— What to work on —
Once the line holding "info@pivovarseptak.cz (105, 2440)" is found in the listing below, write it out and each later line exactly, up to and including the one holding "Industries (381, 178)".

★ ★ ★ ★ ★

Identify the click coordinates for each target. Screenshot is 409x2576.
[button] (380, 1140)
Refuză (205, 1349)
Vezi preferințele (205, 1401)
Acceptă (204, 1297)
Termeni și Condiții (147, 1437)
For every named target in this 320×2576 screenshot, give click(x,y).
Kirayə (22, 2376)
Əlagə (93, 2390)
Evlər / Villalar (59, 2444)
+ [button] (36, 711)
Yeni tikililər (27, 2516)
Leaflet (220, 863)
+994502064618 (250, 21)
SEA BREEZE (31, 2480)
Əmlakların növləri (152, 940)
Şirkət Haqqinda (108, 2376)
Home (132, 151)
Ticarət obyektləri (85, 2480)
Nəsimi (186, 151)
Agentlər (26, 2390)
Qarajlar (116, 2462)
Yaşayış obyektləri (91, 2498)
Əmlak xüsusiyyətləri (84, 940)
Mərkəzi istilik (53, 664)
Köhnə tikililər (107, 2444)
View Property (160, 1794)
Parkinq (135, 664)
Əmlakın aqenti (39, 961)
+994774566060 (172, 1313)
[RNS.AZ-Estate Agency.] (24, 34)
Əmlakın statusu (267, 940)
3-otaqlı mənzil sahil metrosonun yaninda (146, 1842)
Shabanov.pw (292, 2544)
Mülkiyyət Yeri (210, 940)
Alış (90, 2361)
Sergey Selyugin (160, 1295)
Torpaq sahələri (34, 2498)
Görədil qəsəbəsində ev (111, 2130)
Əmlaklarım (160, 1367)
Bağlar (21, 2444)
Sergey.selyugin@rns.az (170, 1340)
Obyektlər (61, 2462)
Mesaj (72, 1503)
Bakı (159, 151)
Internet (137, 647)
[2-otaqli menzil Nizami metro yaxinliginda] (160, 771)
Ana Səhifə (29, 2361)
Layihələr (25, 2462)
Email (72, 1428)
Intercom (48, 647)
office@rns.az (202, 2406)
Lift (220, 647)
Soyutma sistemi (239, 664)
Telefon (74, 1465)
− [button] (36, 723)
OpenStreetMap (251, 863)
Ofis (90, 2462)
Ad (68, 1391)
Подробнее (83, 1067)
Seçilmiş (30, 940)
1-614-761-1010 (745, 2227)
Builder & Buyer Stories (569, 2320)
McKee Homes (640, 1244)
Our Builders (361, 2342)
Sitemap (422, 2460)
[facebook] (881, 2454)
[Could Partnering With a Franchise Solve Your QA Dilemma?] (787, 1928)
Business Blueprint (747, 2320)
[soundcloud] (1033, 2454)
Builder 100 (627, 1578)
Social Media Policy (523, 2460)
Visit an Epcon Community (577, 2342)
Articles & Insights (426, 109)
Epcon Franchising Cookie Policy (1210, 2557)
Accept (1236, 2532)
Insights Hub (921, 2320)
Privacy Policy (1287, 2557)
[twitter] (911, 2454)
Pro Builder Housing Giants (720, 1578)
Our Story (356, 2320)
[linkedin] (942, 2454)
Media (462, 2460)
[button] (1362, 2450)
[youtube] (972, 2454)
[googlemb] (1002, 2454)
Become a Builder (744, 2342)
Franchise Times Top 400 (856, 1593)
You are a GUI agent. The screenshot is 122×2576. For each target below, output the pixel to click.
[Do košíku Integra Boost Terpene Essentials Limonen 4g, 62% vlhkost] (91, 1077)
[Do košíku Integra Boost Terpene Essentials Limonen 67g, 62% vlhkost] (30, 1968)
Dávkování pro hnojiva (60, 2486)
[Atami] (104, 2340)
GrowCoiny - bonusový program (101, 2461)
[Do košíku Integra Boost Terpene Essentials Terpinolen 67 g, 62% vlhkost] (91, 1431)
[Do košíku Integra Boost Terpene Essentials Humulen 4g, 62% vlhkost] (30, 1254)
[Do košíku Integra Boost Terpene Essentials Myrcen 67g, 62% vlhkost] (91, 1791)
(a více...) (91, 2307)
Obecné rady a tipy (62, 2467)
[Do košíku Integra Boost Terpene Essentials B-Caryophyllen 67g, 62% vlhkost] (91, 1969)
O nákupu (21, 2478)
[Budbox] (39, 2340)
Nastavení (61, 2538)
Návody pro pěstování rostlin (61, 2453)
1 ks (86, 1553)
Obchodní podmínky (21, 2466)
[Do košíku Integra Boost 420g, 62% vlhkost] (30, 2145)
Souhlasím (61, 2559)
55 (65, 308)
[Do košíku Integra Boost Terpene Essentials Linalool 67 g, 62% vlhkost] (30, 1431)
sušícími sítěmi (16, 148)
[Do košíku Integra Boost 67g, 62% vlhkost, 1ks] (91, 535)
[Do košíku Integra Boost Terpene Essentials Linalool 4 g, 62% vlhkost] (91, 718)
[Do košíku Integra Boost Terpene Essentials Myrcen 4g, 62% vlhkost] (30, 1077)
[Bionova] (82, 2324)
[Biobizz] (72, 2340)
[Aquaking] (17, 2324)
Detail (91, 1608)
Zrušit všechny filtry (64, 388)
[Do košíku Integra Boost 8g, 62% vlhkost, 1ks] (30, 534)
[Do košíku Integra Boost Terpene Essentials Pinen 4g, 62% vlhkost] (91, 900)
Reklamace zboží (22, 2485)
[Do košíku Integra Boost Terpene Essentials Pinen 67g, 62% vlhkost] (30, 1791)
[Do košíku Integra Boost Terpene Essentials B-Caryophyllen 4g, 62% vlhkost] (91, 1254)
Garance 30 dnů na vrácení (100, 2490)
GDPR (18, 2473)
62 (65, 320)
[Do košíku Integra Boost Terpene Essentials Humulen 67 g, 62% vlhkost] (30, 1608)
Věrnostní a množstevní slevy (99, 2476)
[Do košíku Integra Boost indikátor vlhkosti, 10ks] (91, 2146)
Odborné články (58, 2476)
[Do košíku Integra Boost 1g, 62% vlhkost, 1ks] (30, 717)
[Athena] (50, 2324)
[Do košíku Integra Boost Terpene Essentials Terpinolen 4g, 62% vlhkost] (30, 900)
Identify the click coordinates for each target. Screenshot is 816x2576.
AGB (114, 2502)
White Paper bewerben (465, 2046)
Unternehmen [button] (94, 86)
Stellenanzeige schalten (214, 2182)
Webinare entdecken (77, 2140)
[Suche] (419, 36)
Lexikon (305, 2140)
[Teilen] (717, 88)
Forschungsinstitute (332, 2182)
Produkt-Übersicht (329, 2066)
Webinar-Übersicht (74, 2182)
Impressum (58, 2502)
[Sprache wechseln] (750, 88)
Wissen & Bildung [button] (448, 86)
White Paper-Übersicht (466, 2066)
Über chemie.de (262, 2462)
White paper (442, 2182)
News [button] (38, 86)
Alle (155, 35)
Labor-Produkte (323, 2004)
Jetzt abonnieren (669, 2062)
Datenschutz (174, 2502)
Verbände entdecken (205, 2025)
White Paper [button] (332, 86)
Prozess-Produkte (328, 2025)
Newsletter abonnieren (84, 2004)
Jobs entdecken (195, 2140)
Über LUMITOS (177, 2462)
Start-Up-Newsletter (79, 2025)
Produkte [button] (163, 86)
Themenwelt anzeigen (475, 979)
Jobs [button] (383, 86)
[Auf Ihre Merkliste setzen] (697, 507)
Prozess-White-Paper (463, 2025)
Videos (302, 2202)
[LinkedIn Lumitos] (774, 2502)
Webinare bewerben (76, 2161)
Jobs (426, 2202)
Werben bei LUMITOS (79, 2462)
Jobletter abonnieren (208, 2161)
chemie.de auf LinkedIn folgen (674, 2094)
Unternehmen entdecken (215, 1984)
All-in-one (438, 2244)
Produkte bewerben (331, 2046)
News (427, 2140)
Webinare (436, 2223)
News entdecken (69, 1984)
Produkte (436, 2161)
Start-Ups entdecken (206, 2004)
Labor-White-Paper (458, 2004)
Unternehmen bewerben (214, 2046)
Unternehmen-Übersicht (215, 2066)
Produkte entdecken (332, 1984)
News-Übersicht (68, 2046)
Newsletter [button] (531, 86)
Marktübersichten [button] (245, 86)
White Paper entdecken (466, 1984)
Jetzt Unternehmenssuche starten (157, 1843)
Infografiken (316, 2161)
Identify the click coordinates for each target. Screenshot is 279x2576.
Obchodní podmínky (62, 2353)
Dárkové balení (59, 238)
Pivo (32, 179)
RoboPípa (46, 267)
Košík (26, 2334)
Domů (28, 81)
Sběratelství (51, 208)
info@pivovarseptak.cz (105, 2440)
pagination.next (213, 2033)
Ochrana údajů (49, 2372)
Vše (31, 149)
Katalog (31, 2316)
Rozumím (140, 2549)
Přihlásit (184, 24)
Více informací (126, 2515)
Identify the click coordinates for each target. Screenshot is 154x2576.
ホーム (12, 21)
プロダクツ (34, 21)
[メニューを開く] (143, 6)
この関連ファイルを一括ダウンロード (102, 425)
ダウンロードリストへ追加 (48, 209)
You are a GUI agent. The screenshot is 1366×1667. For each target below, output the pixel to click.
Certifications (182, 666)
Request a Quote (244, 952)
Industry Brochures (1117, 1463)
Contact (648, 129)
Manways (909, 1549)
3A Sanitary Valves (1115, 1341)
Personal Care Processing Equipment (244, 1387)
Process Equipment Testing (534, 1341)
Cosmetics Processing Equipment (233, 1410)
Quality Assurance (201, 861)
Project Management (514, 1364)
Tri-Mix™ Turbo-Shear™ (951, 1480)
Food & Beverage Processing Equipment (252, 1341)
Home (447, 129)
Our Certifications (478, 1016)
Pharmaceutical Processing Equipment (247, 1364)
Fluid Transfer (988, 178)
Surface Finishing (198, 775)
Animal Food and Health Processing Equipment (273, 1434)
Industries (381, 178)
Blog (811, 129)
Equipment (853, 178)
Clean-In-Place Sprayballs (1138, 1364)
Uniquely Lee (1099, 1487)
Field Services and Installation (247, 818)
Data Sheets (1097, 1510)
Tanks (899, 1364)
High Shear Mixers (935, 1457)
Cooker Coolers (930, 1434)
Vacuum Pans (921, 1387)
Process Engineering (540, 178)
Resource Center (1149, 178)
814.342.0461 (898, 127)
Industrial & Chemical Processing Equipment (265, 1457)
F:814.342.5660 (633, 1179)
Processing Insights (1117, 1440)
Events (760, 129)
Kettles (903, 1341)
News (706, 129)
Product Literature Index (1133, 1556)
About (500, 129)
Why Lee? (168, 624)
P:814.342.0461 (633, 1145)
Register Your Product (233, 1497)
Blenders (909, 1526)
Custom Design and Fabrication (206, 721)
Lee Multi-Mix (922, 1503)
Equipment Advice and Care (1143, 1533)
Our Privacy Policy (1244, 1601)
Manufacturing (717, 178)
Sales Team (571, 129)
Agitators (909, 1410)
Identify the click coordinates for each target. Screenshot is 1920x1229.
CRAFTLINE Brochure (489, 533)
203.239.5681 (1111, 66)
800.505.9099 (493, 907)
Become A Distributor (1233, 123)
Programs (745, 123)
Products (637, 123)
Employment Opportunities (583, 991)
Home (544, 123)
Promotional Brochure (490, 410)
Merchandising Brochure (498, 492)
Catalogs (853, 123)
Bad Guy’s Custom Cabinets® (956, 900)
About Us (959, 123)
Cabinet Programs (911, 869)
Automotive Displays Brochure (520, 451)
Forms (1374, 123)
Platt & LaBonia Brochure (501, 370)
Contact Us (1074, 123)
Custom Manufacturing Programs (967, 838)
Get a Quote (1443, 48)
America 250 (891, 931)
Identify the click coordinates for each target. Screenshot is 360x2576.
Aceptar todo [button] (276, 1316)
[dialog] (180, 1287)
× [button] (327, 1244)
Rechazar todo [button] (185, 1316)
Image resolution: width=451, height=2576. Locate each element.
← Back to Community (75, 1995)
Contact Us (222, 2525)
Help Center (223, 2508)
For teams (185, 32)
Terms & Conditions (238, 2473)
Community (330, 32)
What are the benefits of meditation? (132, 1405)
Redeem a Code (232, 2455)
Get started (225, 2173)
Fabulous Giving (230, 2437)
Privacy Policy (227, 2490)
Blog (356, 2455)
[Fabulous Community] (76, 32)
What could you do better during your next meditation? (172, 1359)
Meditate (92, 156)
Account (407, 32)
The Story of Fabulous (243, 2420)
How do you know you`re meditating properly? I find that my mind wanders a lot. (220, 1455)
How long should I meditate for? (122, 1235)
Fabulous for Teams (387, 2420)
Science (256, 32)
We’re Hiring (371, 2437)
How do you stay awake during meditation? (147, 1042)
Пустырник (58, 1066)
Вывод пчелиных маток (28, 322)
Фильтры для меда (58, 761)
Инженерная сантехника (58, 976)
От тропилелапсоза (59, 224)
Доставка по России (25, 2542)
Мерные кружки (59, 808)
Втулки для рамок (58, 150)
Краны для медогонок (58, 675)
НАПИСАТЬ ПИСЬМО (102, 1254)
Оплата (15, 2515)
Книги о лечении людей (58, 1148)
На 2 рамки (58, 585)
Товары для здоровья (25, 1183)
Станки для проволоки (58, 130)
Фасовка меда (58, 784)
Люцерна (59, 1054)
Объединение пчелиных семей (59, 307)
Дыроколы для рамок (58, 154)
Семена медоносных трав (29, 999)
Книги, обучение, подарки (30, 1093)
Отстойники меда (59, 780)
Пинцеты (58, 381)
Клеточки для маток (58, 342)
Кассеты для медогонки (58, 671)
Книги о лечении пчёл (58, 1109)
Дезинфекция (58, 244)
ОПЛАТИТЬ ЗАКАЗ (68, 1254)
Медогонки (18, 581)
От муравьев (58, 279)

★ ★ ★ ★ ★

— Solution —
info@pivovarseptak.cz (105, 2440)
pagination.next (213, 2033)
Ochrana údajů (49, 2372)
Vše (31, 149)
Katalog (31, 2316)
Rozumím (140, 2549)
Přihlásit (184, 24)
Více informací (126, 2515)
Identify the click coordinates for each target. Screenshot is 154x2576.
ホーム (12, 21)
プロダクツ (34, 21)
[メニューを開く] (143, 6)
この関連ファイルを一括ダウンロード (102, 425)
ダウンロードリストへ追加 (48, 209)
You are a GUI agent. The screenshot is 1366×1667. For each target below, output the pixel to click.
Certifications (182, 666)
Request a Quote (244, 952)
Industry Brochures (1117, 1463)
Contact (648, 129)
Manways (909, 1549)
3A Sanitary Valves (1115, 1341)
Personal Care Processing Equipment (244, 1387)
Process Equipment Testing (534, 1341)
Cosmetics Processing Equipment (233, 1410)
Quality Assurance (201, 861)
Project Management (514, 1364)
Tri-Mix™ Turbo-Shear™ (951, 1480)
Food & Beverage Processing Equipment (252, 1341)
Home (447, 129)
Our Certifications (478, 1016)
Pharmaceutical Processing Equipment (247, 1364)
Fluid Transfer (988, 178)
Surface Finishing (198, 775)
Animal Food and Health Processing Equipment (273, 1434)
Industries (381, 178)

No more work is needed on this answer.